㈡、至於扣案之名片、文宣,其最主要之選舉訴求為使被告能在黨內提名選舉中勝選,此從文宣內載「國民黨黃復興黨部對桃園縣龍潭鄉第十六屆縣議員提名作業於九月八日、九日晚上七點至十點做電話調查,及九月八日在上華土地公廟舉辦說明會等語」可證,至於名片上所印,一般爭取提名人皆以如此方式,即同選區另一候選人包志慶之文宣亦相同,是以尚難因文宣上有「縣議員候選人」之文字即推論被告係為「縣議員選舉」而賄選。
㈢、被告於原審審理中雖坦承扣案之名片、文宣等,如其通過國民黨黨內初選,將繼續延用該等名片、文宣等語,惟此係以「通過黨內初選」為前提,尚難因此即推論被告確實「以縣議員身分行賄」之犯意。
㈣、行賄金額常因人、因時、因地而有不同,尚難因為「被告行賄金額高達3000元」,即推論被告係以「將來縣議員賄選之犯意」而為之。
㈤、被告甲○○從未辯解:請賴秀蘭、周玉山散發文宣,有給酬勞之事,是以尚難因查獲3000元,即推論被告一定係為縣議員之選舉而行賄。
㈥、近年來候選人為求當選,多有競相提早賄選活動之情形,為達成公職人員選舉罷免法規範目的及符合立法本意,對違反該法之犯罪行為主體、行為時間,除另有明文限制外,應不以已登記為候選人之人或其違法行為係發生在法定競選期間內為限,惟認定事實,仍應依證據認定,不能臆測或擬制之詞而推論被告之犯罪事實。
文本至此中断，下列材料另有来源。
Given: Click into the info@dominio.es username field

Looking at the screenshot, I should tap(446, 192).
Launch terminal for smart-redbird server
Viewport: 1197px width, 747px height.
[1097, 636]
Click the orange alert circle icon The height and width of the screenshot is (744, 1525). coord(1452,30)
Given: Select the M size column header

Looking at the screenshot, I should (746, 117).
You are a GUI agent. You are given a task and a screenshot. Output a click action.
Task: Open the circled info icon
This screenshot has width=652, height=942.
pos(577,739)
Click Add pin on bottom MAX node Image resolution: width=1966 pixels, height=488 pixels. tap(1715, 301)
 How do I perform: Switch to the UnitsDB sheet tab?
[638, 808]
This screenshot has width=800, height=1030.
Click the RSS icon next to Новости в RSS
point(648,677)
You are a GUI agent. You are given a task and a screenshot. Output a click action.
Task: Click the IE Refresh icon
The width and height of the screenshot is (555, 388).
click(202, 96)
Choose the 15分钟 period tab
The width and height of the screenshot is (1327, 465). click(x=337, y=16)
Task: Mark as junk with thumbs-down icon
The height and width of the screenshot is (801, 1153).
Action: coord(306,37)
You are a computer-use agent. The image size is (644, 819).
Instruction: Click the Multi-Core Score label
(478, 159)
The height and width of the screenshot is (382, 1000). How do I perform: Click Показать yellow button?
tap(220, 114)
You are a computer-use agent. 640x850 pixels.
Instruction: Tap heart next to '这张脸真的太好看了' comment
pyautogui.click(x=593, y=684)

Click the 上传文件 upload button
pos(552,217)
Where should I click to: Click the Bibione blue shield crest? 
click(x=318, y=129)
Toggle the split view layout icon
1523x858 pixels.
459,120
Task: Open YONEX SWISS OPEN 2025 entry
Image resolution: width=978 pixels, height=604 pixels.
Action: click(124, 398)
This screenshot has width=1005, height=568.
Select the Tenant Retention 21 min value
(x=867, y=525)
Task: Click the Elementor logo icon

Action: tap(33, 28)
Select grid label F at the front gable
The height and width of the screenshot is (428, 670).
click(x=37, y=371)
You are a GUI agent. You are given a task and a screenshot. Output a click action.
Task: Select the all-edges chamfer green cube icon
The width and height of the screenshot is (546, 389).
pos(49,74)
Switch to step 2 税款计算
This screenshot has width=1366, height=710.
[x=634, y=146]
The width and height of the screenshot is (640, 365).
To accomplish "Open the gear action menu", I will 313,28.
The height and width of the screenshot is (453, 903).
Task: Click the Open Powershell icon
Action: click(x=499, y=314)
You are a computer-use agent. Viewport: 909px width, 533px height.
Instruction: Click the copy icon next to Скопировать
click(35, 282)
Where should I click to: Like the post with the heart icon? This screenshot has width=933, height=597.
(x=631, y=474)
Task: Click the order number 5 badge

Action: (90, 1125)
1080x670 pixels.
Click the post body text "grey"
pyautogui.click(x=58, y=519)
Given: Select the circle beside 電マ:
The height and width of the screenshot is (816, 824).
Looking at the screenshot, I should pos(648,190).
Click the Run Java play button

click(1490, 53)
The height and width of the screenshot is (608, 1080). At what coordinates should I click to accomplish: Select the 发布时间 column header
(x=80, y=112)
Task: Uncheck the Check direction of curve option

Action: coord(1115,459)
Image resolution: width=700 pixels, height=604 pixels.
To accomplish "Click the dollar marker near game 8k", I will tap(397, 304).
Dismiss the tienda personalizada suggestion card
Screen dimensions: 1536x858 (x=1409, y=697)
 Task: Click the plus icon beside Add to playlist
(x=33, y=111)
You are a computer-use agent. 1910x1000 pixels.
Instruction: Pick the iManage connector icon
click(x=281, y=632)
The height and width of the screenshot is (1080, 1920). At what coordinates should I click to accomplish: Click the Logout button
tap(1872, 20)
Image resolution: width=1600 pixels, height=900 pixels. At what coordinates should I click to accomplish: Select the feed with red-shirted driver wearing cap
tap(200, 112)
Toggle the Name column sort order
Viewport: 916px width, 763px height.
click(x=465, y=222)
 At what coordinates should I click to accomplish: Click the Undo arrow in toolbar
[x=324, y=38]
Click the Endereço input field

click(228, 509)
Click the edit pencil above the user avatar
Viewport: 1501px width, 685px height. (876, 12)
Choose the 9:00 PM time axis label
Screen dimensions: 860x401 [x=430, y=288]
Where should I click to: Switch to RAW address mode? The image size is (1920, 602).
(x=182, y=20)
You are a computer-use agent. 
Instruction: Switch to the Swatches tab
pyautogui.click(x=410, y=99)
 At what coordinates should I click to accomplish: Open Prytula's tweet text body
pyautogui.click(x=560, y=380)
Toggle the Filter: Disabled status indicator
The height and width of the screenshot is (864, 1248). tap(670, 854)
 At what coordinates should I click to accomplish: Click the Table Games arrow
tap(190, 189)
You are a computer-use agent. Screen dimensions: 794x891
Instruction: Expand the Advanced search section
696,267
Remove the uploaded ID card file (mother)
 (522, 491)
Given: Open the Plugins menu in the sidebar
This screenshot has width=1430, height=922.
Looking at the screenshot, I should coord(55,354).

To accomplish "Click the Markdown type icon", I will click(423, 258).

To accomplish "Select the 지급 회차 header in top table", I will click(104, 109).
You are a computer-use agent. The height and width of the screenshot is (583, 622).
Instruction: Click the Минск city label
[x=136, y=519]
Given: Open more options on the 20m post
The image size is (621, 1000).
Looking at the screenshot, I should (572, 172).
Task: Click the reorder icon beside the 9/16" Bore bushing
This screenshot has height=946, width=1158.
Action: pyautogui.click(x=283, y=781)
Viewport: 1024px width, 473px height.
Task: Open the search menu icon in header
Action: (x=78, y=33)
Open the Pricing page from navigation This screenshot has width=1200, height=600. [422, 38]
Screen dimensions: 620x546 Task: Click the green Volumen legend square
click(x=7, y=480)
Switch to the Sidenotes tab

查獲之3000元究竟是否確實是被告為「縣議員之選舉」而行賄,仍必須依證據認定,殊難僅因有此3000元扣案,即當然推論係為「縣議員選舉」而行賄。
㈦、被告行賄證人之日期為「94年9月7日、8日」,而縣議員選舉日期則為同年「12月3日」,是二者相隔三月之久,時間難認為密接,尚難據此而推論被告係為「縣議員之選舉」而行賄。
㈧、證人賴秀蘭、周玉山二人戶籍所在地均係在桃園縣龍潭鄉內,此有二人年籍在卷,此不但是「被告本次參與縣議員選舉之選區」,更係「國民黨黃復興黨部對桃園縣龍潭鄉第十六屆縣議員提名作業」之選區,不能因為證人賴秀蘭、周玉山二人戶籍所在地均係在桃園縣龍潭鄉,即可推論被告有以「縣議員選舉」行賄之意圖。綜上各節,足徵檢察官之上訴,為無理由,應予駁回。
據上論斷,應依刑事訴訟法第三百六十八條,判決如主文。
本案經檢察官黃東焄到庭執行職務。
中華民國95年6月28日
刑事第一庭審判長法官蔡長溪
法官陳祐治法官林俊益以上正本證明與原本無異。
如不服本判決,應於收受送達後十日內向本院提出上訴書狀,其未敘述上訴之理由者並得於提起上訴後十日內向本院補提理由書。